RALEIGH, N.C. — The American college admissions process is undergoing a serious reboot. A Supreme Court decision to reverse affirmative action will take race away as a factor for determining admission into a college.

Provost and vice president of academic affairs at St. Augustine’s University, Dr. Ricardo Phipps, says as an HBCU, they will continue to welcome students of all backgrounds.

What You Need To Know

  • The Supreme Court voted 6-3 to reverse affirmative action

  • Race is no longer a consideration for admission to college

  • St. Augustine's University is an HBCU

  • Dr. Ricardo Phipps. St. Augustine's provost and vice president of academic affairs, is reacting to the action

The majority opinion, composed of mainly conservative justices, wrote affirmative action violates the 14th Amendment of the Constitution. This landmark undoing involves cases from Harvard University and the University of North Carolina.

In summary in both cases, the plaintiffs accused the first private and public universities of unfair acceptance standards for higher education.

To outlaw the consideration of race as a factor in admissions is not a shock to Phipps.

“I think we run the risk of having less diversity in many different spaces. The differing voices that we need at the table in terms of continuing to grow our society and move us in positive directions, and that’s the disappointing part about decisions like today,” Phipps said.

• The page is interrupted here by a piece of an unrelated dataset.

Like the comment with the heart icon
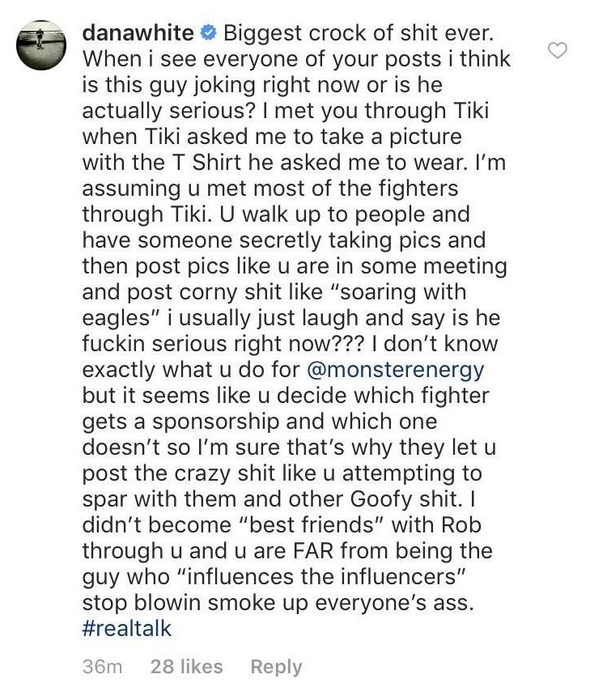Viewport: 590px width, 687px height. point(558,51)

As a career academic at St. Augustine’s University, a historically Black college and university, Phipps says in many ways they will stay the course.

“I think we are going to keep doing what we have always done as HBCUs is to provide a welcoming, academically challenging space for students of all backgrounds,” he said.

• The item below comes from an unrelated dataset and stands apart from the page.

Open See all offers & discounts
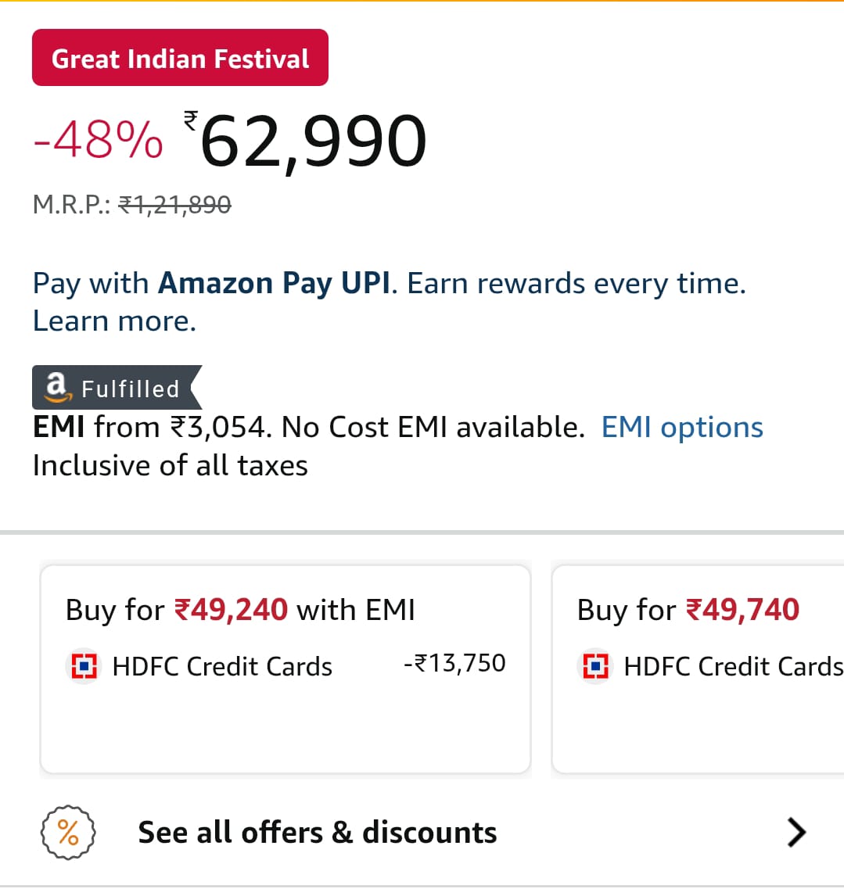Screen dimensions: 844x896 [x=317, y=833]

A seismic SCOTUS decision such as this conjures up memories of the past for Phipps, who is originally from Natchez, Mississippi.

“It is hurtful because we know that not just higher education admission but in many facets of society we still live with a certain amount of bias, and racism is still alive," he said.

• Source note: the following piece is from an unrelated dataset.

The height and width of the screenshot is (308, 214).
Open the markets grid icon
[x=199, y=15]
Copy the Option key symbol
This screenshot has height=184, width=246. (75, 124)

The vote by the Supreme Court seeks to eliminate any racial preferences or bias for accepting some candidates over others in the college admissions process, leaving room for personal experiences based on racial discrimination or inspiration in the college essay section.

“It basically dismisses the reality that for many years in this country race was very much a factor,” Phipps said.

Pew Research Center data shows nearly 75% of respondents do not believe race or ethnicity should be a deciding factor for college admission.

Phipps has a message for high schoolers in North Carolina applying for college this fall.

“We more than want to welcome those students here and it is our hope that maybe they broaden their perspective in terms of where they might be searching,” Phipps said.

The advocacy group, Students for Free Admissions, is the organization that filed the lawsuit against UNC. 

In the meantime, Phipps said St. Augustine’s will be reviewing their admissions process.